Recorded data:
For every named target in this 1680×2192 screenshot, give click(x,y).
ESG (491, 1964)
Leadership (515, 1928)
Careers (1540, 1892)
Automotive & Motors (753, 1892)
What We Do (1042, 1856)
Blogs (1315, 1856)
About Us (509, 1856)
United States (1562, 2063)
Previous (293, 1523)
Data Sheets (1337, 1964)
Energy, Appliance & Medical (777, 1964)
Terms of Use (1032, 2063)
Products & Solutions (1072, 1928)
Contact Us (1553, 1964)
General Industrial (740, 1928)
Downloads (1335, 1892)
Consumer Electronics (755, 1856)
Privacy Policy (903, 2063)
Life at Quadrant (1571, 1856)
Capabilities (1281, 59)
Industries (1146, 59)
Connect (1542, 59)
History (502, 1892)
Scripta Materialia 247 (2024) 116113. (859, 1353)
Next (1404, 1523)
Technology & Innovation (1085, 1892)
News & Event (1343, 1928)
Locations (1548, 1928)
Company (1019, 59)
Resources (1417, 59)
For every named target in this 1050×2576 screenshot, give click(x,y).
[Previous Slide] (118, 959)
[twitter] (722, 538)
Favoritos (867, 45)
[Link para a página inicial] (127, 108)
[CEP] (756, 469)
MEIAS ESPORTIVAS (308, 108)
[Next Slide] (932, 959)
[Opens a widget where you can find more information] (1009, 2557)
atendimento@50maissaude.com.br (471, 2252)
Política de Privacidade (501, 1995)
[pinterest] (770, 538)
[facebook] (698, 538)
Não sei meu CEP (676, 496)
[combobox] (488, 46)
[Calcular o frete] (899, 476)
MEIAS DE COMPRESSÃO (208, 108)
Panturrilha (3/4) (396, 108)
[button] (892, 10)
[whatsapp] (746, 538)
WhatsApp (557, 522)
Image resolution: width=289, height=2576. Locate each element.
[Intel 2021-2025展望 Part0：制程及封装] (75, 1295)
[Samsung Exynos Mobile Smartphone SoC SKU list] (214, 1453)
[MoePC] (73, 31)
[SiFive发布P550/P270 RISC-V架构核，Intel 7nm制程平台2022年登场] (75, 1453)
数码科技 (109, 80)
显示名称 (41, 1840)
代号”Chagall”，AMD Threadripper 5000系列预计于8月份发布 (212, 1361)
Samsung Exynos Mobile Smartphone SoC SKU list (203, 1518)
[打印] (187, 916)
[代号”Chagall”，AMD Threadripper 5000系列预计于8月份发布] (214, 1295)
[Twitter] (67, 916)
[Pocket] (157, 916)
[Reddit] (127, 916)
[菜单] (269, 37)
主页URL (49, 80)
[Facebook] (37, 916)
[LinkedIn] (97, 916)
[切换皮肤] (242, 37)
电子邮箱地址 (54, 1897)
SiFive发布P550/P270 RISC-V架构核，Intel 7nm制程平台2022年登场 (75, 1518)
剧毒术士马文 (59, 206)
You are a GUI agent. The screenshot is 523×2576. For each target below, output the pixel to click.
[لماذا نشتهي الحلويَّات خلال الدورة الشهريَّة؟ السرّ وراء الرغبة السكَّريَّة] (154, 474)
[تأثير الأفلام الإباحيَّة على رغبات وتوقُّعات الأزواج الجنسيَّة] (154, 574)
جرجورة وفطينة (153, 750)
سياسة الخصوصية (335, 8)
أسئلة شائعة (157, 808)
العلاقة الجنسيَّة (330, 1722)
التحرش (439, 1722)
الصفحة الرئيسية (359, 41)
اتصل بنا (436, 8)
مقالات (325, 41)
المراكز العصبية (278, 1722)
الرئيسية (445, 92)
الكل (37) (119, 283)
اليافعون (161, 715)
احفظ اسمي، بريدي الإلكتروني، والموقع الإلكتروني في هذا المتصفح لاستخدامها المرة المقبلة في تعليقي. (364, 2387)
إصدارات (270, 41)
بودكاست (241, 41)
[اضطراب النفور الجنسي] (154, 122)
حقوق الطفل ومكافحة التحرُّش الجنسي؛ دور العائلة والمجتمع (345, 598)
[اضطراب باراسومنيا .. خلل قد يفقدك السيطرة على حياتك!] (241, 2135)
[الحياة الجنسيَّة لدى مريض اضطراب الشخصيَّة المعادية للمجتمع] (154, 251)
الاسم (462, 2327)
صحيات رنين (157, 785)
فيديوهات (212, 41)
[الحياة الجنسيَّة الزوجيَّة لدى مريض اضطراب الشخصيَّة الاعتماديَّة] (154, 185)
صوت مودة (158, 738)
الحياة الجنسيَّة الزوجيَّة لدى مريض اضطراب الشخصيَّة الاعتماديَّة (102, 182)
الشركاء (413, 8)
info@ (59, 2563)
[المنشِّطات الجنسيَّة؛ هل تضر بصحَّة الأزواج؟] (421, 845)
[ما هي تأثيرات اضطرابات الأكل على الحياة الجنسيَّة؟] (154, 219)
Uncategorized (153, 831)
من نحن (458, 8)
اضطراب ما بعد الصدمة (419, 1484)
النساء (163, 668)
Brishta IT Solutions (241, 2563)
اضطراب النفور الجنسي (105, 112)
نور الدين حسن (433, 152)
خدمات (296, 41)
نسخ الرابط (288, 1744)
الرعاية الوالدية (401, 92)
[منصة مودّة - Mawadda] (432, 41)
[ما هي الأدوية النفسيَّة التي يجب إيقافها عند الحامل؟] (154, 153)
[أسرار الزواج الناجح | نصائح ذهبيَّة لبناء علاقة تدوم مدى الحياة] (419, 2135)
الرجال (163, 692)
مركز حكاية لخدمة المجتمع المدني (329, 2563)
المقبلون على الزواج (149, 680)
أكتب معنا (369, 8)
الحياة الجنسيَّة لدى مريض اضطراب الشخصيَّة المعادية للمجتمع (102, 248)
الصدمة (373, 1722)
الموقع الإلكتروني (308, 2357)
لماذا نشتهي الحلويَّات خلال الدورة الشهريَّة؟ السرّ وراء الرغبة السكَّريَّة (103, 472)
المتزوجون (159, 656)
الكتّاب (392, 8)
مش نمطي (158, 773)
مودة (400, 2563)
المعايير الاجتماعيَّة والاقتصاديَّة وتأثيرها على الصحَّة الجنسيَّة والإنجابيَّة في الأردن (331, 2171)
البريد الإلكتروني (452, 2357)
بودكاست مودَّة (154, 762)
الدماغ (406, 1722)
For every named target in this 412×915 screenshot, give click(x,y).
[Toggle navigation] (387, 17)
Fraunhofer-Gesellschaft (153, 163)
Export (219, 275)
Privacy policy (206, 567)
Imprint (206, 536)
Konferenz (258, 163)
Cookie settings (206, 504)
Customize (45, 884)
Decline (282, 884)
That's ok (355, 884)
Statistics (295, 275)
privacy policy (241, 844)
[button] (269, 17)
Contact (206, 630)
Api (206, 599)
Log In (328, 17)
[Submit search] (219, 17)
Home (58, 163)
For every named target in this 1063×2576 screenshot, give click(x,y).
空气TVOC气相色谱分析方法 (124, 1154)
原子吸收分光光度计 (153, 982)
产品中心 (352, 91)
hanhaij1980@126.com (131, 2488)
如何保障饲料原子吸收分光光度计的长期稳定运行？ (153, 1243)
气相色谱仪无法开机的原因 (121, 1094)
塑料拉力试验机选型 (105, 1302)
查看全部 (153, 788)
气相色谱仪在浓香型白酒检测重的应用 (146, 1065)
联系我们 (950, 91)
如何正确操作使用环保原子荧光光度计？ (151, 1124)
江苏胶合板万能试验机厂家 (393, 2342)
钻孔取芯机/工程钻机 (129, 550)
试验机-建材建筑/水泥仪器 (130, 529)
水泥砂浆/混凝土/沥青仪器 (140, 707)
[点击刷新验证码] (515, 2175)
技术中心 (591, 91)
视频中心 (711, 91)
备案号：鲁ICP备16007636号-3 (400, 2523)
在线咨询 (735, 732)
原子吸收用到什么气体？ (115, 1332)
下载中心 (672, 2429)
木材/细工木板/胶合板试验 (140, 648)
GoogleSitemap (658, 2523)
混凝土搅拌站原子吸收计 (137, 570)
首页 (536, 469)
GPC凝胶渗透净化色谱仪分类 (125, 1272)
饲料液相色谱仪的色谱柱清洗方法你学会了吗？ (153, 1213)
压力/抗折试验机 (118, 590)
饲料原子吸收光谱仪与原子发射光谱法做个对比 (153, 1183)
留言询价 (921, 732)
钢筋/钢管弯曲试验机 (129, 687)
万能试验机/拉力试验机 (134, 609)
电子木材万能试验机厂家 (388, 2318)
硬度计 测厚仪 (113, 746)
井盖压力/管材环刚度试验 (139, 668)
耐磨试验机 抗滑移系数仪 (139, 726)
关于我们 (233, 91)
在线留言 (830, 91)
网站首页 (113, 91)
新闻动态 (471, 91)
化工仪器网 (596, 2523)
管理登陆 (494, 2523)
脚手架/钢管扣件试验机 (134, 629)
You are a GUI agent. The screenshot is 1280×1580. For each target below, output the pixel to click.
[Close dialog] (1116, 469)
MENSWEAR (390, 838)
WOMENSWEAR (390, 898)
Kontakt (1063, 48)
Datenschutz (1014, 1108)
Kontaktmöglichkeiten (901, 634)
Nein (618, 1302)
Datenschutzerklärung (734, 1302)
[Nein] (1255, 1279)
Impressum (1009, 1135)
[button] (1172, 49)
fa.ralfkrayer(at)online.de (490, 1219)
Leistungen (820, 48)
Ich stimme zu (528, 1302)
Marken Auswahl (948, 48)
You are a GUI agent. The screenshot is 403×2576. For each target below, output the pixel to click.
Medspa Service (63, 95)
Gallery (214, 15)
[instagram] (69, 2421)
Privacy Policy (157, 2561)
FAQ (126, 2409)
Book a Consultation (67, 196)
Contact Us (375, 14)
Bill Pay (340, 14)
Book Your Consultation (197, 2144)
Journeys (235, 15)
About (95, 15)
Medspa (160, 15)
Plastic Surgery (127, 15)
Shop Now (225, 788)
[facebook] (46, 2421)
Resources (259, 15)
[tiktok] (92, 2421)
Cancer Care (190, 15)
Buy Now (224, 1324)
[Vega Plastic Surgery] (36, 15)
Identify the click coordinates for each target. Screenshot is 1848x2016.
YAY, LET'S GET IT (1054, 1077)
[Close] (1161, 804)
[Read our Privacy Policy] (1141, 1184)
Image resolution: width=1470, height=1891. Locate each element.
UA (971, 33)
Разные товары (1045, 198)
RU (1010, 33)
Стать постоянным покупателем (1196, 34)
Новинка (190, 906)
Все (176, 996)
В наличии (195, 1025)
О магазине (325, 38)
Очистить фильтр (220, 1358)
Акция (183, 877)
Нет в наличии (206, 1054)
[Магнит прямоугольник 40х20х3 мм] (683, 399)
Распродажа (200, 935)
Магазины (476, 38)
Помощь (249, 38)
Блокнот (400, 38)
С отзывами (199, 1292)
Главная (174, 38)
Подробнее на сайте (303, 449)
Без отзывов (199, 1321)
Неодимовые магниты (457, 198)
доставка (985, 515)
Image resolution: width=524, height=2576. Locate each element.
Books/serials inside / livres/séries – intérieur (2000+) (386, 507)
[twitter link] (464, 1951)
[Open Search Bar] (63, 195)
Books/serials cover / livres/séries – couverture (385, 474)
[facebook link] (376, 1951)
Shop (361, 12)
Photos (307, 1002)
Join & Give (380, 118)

▸ Problem: In the entries above, restate word for word the lines between the one holding "News & Event (1343, 1928)" and the one holding "[whatsapp] (746, 538)", inclusive, and nothing besides.

▸ Response:
News & Event (1343, 1928)
Locations (1548, 1928)
Company (1019, 59)
Resources (1417, 59)
For every named target in this 1050×2576 screenshot, give click(x,y).
[Previous Slide] (118, 959)
[twitter] (722, 538)
Favoritos (867, 45)
[Link para a página inicial] (127, 108)
[CEP] (756, 469)
MEIAS ESPORTIVAS (308, 108)
[Next Slide] (932, 959)
[Opens a widget where you can find more information] (1009, 2557)
atendimento@50maissaude.com.br (471, 2252)
Política de Privacidade (501, 1995)
[pinterest] (770, 538)
[facebook] (698, 538)
Não sei meu CEP (676, 496)
[combobox] (488, 46)
[Calcular o frete] (899, 476)
MEIAS DE COMPRESSÃO (208, 108)
Panturrilha (3/4) (396, 108)
[button] (892, 10)
[whatsapp] (746, 538)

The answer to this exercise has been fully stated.